This car would be used primarily for small jaunts around town, to school, the grocery store, etc. We have a Honda Accord we've been using for slightly longer highway trips to the mall and so on. My 2003 Vue has under 50K miles on it.

My kids are 9 and 5, both on the small side for their age. They're both still in booster seats, because we take the safety seriously in our house.

So: What proof, particularly statistical evidence and comparative research, can I give to my relative showing that buying a Fit is not a terrible decision? I have a hunch that a 2012 minicar would be safer than my older Vue, which doesn't even have side-curtain airbags and is made of plastic. Help me to get a worrier to not worry quite so much. (Or prove to me I'm making a bad choice, if I am.)

I've seen prior questions or comments pertinent to the subject here, here, here.
posted by Andrhia to Travel & Transportation (41 answers total) 2 users marked this as a favorite
 
2003 Saturn Vue safety

2010 Honda Fit safety

Unfortunately what you'll see on those pages is that the NHTSA has the Vue rated as being as good as or better than the Fit in every way except rollover, while the IIHS has the Fit being better in rear crashes and side impacts. So, even experts with a lot of math and scientific method behind them disagree. The differences lie, I would guess, in the nature of the tests they apply. It's a lot easier to engineer a small car to save its occupants when crashing into a guardrail or telephone pole than it is to have it survive a head-on crash with a much larger vehicle. Your relative probably isn't entirely wrong; the Fit probably is more vulnerable in some situations. But you can't predict what sort of accident is most likely, so this is not a great way to approach rational decisions.
posted by jon1270 at 5:50 AM on February 15, 2012 [2 favorites]


Well, here are the safety specs for the Fit. Seems pretty good to me.

When you said 'minicar' I expected a Mini Cooper or a tiny little sports car!
posted by cooker girl at 5:51 AM on February 15, 2012


Have you already checked safety reviews? Here's one for the Honda Fit that came up in a quick web search. Looks like it's highly-rated. (On preview, others beat me to it :) )

The Fit is a 5-door hatchback and is considered a "minicar" in the US, but in Europe there are 3-door hatchback Twingos, and they're pretty safe. That's not even the smallest car around. Are they open to the long experience of Europeans with small cars? A Fit would be bigger than a lot of cars driven by families here. Most go with something along the lines of a 4-door Citroen or Peugeot, which are still quite small.

With sidebags, yes, it would definitely be safer than without. I was in a Volvo 240 rammed into by a 4x4 running a red light in the early 1990s, and though we came out safe, we all banged our heads against the windows.

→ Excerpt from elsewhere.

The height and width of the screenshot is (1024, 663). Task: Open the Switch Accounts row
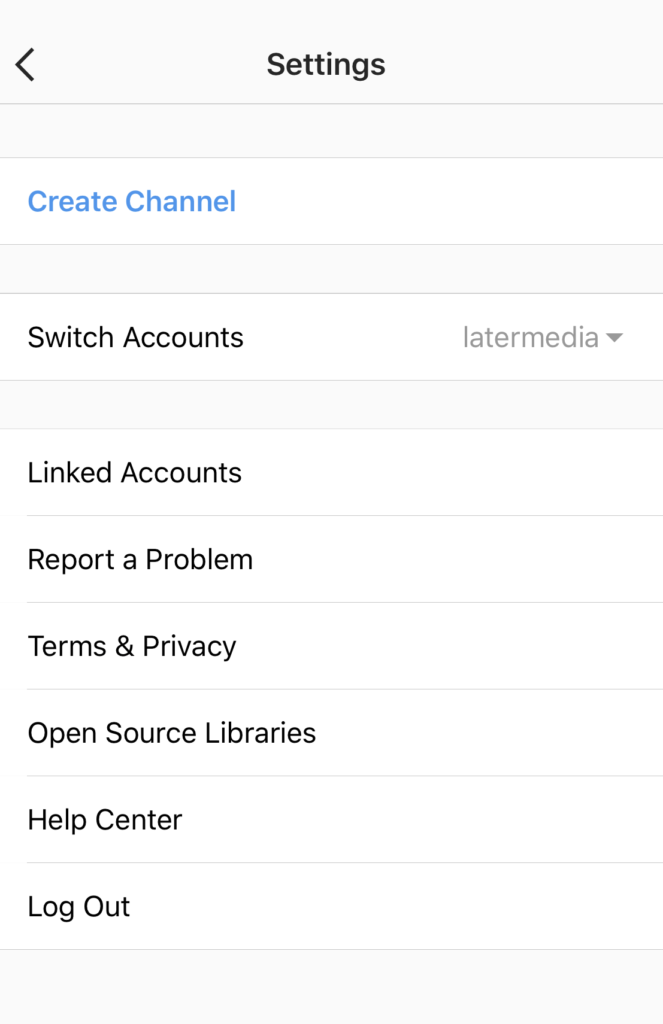pos(331,337)
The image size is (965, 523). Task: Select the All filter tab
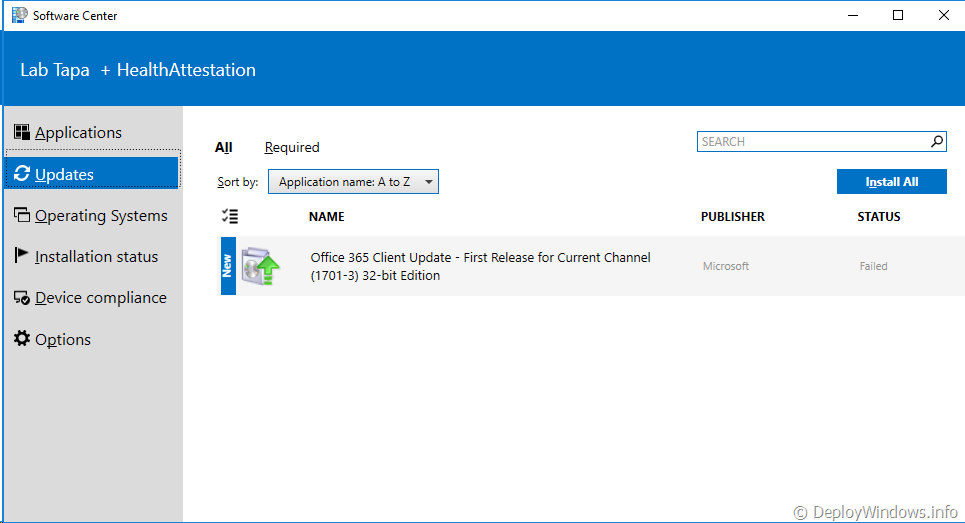(x=223, y=147)
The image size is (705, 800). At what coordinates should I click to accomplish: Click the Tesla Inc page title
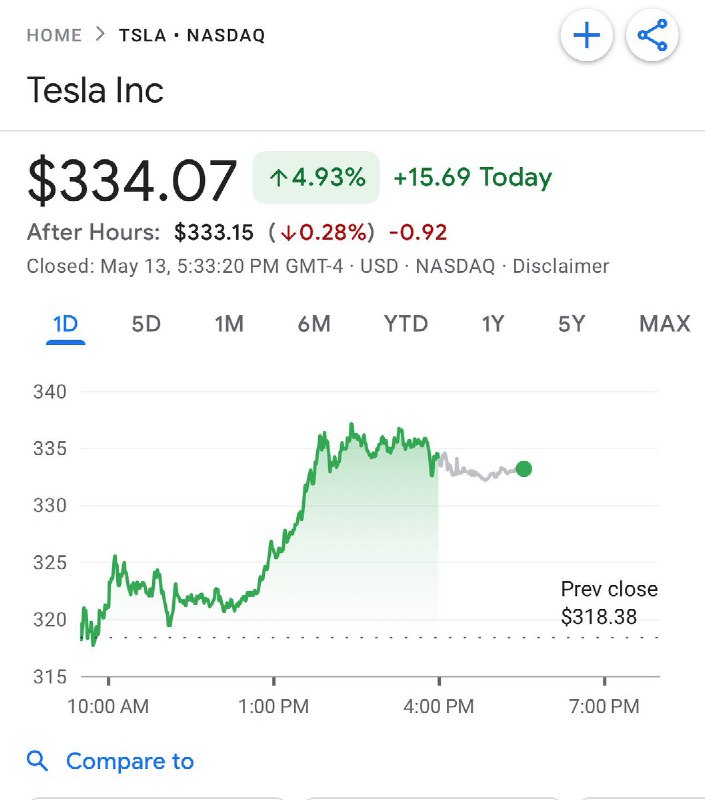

Accidents are unpredictable; like jon1270 says, it's hard to use it as a decision-making tool. All it takes is someone in a bigger, heftier tank, which is entirely out of your control.
posted by fraula at 5:53 AM on February 15, 2012


Since you intend to keep the cars forever, make sure you test drive them with four adults. In a few years, your kids will be much larger than they are now...

I just bought a Hyundai Accent, which is about that size. It does not feel unsafe. It also has side impact airbags, which may not be standard on all cars. (Yet?)

I'm trying to remember if Mythbusters did this myth or not. It seems like a smaller car will have more of a tendency to bounce off of things, where a larger vehicle's mass will just keep crushing you. But I also think that the differences are at the margins. For the vast majority of accidents, what will be will be, no matter what modern vehicle you are in.
posted by gjc at 6:01 AM on February 15, 2012


A smaller car is not going to be safer than a larger car in a head-on accident. There is a difference in mass between the two; the larger car has more mass protecting its occupants, and more places in which to put safety devices, than a smaller car.

What benefit do you want by buying a smaller car?

You say that you're big on safety yet you also want a small car. To some extent, those are incongruent goals.

Also: you presently have small children, but what are you going to do when they are adolescents? Small kids in the back of a small car are no problem, but are you really going to force your kids to fold themselves into a cramped back seat? Good luck getting ornery teenagers to go along with that.
posted by dfriedman at 6:07 AM on February 15, 2012 [2 favorites]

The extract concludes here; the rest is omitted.